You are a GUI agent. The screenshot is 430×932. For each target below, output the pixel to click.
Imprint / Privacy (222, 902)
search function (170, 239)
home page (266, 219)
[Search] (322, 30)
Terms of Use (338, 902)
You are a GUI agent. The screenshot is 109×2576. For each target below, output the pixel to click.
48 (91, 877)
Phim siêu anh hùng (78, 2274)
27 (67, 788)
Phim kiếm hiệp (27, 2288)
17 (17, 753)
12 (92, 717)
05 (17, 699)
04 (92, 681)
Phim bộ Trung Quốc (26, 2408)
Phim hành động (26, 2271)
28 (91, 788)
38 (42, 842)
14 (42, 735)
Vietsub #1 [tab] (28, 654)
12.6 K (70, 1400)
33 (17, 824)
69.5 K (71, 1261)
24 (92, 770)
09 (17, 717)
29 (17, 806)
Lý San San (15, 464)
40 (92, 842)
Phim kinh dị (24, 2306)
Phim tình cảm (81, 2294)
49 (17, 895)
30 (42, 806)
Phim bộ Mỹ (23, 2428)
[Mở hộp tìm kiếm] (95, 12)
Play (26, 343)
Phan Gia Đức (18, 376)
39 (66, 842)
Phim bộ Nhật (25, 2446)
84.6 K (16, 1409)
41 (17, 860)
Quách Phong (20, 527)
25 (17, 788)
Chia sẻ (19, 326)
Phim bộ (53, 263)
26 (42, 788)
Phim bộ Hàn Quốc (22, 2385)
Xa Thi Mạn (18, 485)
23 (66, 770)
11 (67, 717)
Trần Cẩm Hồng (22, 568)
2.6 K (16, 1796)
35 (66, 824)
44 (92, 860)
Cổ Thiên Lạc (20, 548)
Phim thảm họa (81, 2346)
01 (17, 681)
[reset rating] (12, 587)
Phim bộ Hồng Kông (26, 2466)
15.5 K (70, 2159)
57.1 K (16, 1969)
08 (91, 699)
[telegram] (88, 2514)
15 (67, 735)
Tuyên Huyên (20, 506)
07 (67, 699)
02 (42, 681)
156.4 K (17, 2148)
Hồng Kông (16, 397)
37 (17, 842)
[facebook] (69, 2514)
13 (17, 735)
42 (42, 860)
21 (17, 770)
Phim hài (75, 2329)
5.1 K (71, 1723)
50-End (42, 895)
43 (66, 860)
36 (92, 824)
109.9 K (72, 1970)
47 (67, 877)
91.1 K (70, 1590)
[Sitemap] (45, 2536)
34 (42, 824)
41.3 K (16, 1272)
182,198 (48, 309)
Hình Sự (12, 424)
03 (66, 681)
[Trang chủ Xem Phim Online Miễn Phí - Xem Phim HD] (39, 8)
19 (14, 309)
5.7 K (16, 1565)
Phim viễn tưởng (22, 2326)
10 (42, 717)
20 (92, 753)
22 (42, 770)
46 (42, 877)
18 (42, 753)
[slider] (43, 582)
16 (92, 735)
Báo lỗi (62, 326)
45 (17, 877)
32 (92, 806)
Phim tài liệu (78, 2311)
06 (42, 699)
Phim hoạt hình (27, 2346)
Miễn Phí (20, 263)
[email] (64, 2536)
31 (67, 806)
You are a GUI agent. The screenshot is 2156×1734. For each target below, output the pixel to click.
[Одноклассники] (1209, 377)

========

**REQUIREMENT**
Only a number is expected: the count of lines in the entries that include the string "pixel".

**FINISHED EXERCISE**
3